**What needs to be done:** Rewrite the listing from the line with "Given: Click the National Instruments logo" up to and including the line with "Select the 46'", changing "logo" to "emblem" and leaving everything else the same.

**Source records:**
"""

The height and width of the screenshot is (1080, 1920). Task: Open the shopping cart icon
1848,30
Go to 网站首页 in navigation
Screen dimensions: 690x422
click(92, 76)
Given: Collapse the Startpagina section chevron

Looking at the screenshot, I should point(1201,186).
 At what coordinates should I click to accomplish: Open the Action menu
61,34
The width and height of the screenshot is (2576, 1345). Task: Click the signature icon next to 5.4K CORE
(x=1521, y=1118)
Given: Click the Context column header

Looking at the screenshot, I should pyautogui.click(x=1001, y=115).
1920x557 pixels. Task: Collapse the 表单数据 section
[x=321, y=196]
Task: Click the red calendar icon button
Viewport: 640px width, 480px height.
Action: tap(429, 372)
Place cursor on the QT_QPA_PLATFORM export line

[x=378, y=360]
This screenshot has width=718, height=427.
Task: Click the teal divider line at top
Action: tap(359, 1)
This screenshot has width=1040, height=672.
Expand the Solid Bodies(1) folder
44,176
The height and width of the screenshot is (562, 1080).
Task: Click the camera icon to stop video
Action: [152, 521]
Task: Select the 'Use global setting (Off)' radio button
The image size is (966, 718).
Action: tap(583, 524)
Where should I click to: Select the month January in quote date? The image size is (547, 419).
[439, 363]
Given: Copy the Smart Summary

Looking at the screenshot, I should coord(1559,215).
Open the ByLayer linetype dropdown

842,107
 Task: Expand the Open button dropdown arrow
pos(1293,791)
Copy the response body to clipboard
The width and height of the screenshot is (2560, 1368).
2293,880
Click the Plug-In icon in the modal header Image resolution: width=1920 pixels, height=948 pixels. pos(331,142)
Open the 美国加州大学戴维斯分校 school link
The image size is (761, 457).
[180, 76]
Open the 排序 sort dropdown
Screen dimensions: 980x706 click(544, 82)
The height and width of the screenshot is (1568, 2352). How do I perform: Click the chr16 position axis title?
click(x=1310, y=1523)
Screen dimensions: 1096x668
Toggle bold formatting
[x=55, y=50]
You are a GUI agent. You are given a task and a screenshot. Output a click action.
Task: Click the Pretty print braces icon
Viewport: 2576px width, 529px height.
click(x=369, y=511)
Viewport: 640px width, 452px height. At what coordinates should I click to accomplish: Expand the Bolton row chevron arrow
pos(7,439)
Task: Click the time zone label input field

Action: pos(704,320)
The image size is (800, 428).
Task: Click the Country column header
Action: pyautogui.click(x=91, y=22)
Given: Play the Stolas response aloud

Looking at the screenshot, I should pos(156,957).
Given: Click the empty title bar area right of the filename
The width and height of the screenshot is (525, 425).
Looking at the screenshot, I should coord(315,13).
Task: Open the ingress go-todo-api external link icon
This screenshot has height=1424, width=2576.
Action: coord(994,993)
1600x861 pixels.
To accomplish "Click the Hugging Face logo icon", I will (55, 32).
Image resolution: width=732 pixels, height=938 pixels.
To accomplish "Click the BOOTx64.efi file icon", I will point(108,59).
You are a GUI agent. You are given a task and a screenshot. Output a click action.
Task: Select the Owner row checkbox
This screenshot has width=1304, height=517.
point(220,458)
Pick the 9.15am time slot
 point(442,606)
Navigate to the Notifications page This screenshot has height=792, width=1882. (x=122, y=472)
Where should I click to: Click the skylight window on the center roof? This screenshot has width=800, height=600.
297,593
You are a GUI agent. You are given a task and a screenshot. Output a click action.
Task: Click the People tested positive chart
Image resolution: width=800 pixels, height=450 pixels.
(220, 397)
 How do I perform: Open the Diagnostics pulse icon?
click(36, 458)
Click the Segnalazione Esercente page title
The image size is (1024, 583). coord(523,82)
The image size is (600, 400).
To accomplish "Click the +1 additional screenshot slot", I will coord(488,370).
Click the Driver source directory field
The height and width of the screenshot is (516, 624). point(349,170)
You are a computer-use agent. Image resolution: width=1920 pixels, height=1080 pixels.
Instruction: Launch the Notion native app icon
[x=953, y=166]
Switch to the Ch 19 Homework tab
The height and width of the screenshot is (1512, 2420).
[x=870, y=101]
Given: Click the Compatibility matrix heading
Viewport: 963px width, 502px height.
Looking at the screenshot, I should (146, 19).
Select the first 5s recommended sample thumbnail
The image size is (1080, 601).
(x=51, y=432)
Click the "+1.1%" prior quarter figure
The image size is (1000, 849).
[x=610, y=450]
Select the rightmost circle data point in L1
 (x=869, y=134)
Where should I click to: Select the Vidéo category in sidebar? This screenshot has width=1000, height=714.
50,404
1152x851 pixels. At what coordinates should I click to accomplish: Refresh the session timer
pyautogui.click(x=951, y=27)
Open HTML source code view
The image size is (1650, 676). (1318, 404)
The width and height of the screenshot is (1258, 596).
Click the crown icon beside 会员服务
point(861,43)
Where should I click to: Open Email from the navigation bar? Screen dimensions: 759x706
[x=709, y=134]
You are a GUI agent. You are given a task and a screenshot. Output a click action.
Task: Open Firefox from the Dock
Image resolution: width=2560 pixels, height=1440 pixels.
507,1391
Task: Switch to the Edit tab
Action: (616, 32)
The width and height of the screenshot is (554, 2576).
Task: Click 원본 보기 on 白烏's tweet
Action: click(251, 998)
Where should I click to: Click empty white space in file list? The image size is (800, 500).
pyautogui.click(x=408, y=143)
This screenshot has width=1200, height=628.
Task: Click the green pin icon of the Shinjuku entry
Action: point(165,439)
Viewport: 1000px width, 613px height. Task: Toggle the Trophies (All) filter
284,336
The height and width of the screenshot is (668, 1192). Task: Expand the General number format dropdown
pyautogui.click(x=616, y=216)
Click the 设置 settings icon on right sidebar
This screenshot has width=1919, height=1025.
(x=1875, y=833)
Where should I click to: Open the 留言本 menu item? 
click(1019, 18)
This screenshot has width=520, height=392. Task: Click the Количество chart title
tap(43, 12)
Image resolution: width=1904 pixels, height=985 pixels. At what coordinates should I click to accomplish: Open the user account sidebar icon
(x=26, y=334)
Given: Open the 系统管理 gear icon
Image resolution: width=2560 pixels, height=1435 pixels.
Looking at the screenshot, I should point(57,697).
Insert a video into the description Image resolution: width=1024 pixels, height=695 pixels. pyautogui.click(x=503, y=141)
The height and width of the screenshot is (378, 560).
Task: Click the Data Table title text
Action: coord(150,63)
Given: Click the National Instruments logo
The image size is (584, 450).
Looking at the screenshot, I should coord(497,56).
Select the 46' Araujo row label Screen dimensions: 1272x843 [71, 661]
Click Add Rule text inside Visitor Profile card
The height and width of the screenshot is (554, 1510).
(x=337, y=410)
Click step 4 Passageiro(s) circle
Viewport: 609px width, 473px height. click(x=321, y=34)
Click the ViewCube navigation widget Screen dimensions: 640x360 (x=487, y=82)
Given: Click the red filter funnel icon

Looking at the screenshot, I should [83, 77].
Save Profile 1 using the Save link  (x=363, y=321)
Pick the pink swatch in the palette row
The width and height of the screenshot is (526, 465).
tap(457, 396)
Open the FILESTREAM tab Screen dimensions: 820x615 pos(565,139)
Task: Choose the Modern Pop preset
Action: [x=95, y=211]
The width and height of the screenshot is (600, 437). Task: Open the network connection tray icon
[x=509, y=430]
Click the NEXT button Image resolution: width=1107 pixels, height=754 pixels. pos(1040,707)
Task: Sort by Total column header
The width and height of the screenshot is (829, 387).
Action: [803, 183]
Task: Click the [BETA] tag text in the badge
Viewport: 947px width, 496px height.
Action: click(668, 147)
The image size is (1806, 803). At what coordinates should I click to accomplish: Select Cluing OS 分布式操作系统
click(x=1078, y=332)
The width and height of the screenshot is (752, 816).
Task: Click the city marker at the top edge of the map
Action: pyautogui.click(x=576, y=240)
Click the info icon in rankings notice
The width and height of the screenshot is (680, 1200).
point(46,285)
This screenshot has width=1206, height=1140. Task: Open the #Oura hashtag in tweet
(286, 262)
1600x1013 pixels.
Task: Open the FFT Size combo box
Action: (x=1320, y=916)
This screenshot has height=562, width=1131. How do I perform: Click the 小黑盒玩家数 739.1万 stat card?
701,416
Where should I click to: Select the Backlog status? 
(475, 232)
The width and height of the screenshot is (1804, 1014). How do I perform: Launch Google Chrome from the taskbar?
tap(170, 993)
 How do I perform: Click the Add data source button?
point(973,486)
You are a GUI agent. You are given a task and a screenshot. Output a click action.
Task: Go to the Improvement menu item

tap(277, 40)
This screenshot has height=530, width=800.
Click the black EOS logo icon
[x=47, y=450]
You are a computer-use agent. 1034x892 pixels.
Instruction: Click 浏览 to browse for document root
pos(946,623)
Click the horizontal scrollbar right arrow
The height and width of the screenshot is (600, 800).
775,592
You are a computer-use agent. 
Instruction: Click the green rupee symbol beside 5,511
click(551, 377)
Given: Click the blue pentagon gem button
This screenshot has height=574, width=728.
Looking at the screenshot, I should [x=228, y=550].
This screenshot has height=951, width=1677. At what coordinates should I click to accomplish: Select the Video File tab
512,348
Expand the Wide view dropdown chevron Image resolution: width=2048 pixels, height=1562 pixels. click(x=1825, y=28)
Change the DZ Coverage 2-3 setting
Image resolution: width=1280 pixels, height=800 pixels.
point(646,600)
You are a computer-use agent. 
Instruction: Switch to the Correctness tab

"""

**Solution to this task:**
Given: Click the National Instruments emblem
The image size is (584, 450).
Looking at the screenshot, I should coord(497,56).
Select the 46' Araujo row label Screen dimensions: 1272x843 [71, 661]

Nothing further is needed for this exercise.